How to make EU emissions trading a success

Opinion piece (EurActiv.com)
Simon Tilford
14 February 2016

The emissions trading scheme currently in place in the EU has “fundamental flaws”, writes Simon Tilford, chief economist at the Centre for European Reform (CER).

The October paper argues that this is because the EU emissions trading scheme (EU-ETS) “lacks a strong and independent authority to allocate emissions caps to the member states”, as well as administer the short timeframes required by the EU-ETS. 

Although the EU is proud of having set ambitious targets to limit greenhouse gas emissions, “the hard part will be putting in place policies to meet them”, Tilford argues. 

To this end, the author proposes establishing new and independent institutions to run and oversee the market: 

A European Environmental Board to distribute national emissions caps to the EU-27, allocate emissions permits under the trading scheme, carry out the auctioning of emissions permits and establish strict guidelines for the use of auction revenues. 

A European Carbon Market Authority, which would be a fully-independent, EU-wide regulatory body to oversee the carbon market. 

Tilford also suggests: 

Setting emissions targets to 2050, arguing that timeframes have to be more compatible with the investment cycle of the main industries covered by the EU-ETS and provide a strong signal that investment in clean technology will be rewarded over time. 

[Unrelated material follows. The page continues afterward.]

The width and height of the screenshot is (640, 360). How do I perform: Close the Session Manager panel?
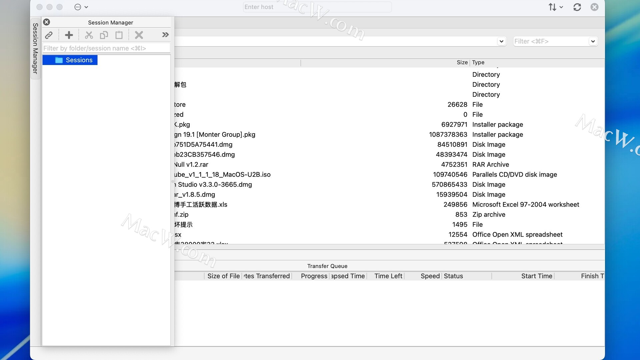(47, 22)
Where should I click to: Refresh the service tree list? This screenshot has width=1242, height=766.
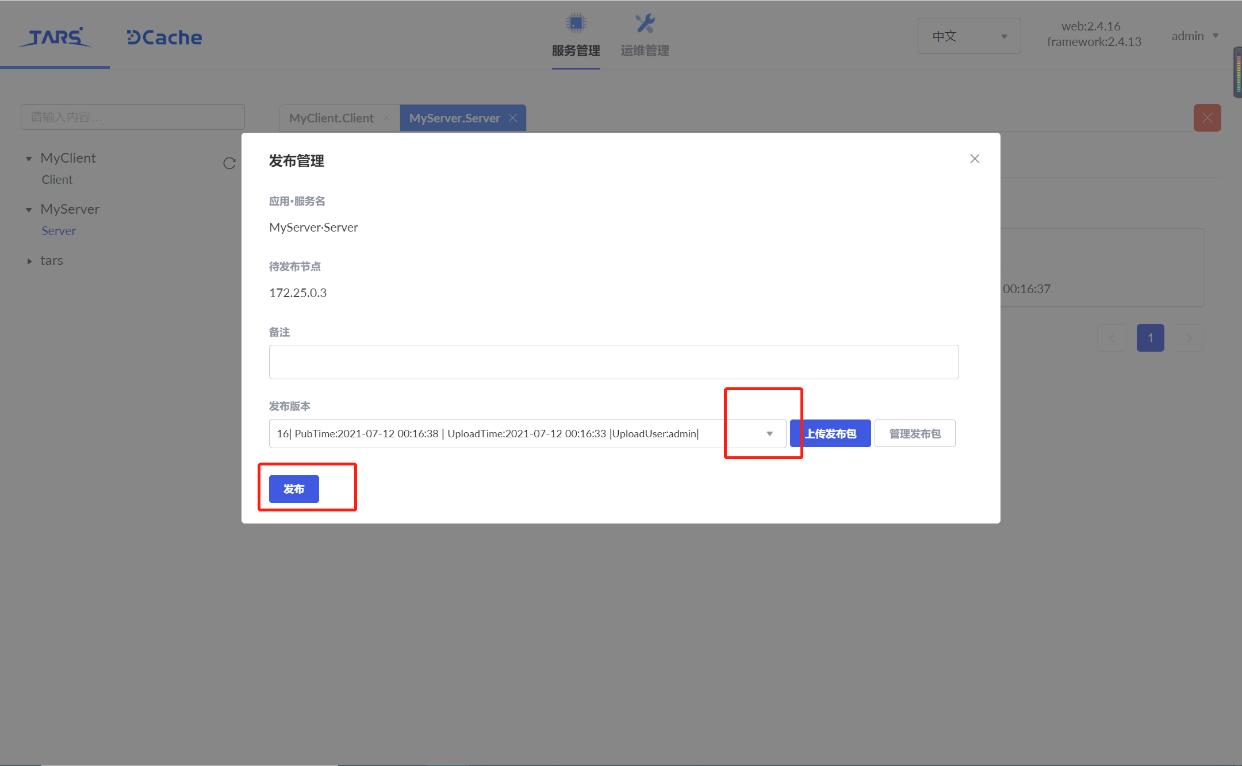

Full auctioning of emissions permits to reduce the relative cost of clean technologies and prevent companies such as energy generators earning “windfall profits” from the scheme. 

His paper argues that the EU “will miss a big opportunity if it fails to address the institutional flaws that threaten to hold back” its carbon market. 

Tilford highlights “real grounds for optimism that the US will establish a federal emissions trading scheme within the next three years”, and claims these rapid developments are “largely unnoticed in Europe”. 

He concludes that the EU should link its scheme with a future US one, and that failure to do so “would set back the drive to establish a global carbon market”.